3.MRI:Petersen etal标准:a.心肌分两层:心外膜致密心肌层和心内膜致密化不全心肌层;b.致密化不全心肌层有显著的小梁形成和深的小梁间隙;c.舒张末期测量致密化不全心肌层和致密化心肌层的比值>2.3。

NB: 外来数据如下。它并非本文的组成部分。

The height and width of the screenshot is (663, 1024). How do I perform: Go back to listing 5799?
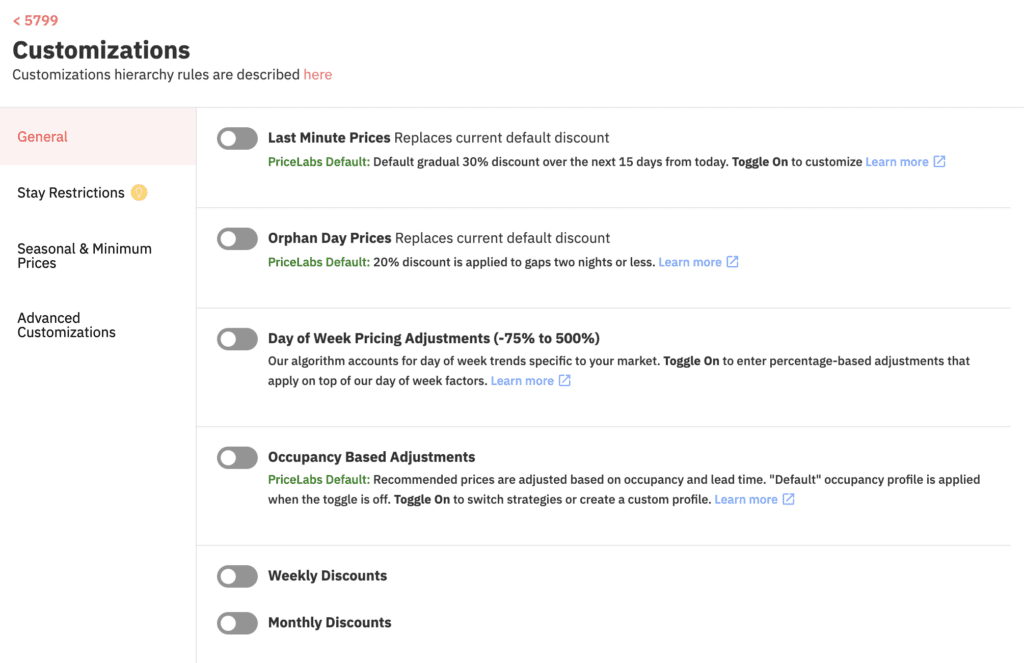[x=35, y=20]
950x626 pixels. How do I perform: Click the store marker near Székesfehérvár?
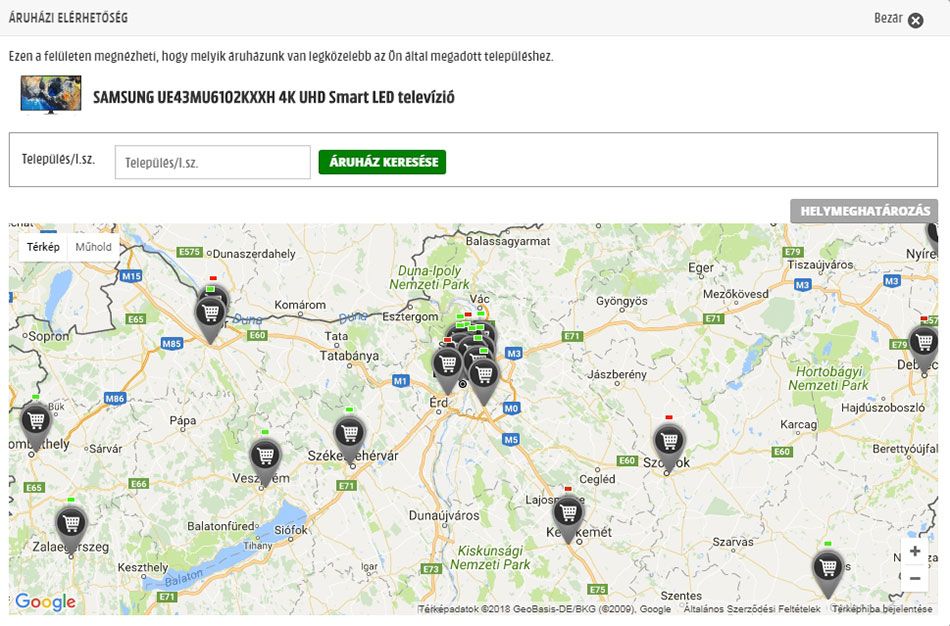pyautogui.click(x=349, y=434)
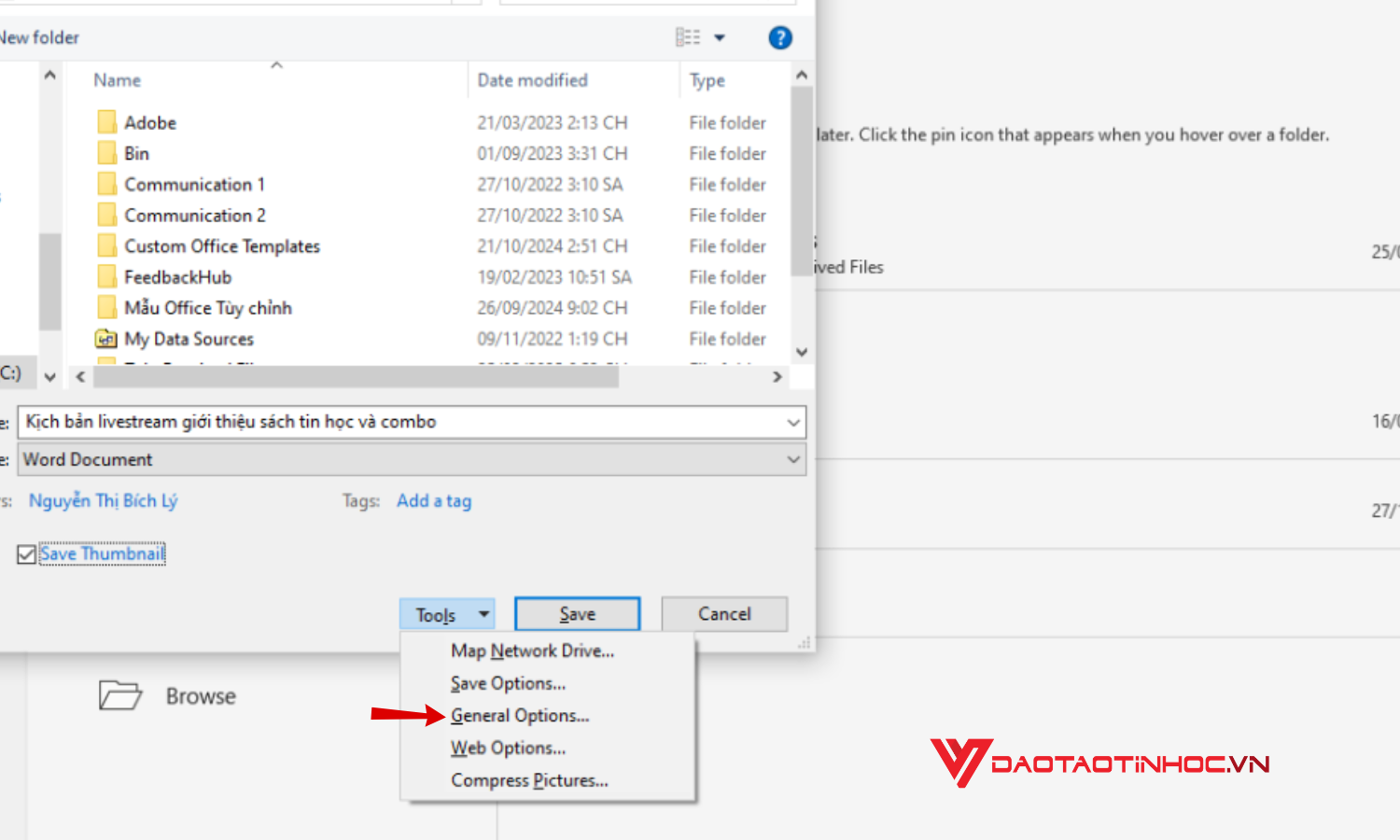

4.侵入性检查:左心室造影和术中内窥镜可以清楚地识别与左心室腔连通的深小梁和凹陷,可以协助诊断。

治疗

目前,对于心肌致密化不全没有特殊治疗,药物治疗主要是针对心力衰竭、心律失常及血栓栓塞事件三大方面进行。患者心力衰竭的治疗与一般心力衰竭的治疗无差别。心律失常是导致心肌致密化不全患者猝死的重要原因,常需抗心律失常药物治疗,也可考虑使用植入式心律转复除颤器。对于心房颤动、心源性栓塞、严重收缩功能障碍(左心室射血分数<40%)或已确定心房或心室血栓的患者,建议口服抗凝治疗。所有心功能终末期的患者均有心脏移植的指征。

预后

无症状患者的预后比有症状者好得多。左室射血分数降低、心脏扩大、高龄、合并心房颤动和神经肌肉疾病均预后较差。有研究显示预后似乎较前有改善,这可能与加强对心力衰竭、心律失常和血栓栓塞事件进行积极医疗管理有关。因此,应尽早监测或干预,有助于改善预后。

总结
心肌致密化不全诊断主要依靠超声心动图和MRI,患者早期无症状,早期诊断和治疗对改善患者的预后有重要的价值,临床医生应该对该病的提高认识及警惕性。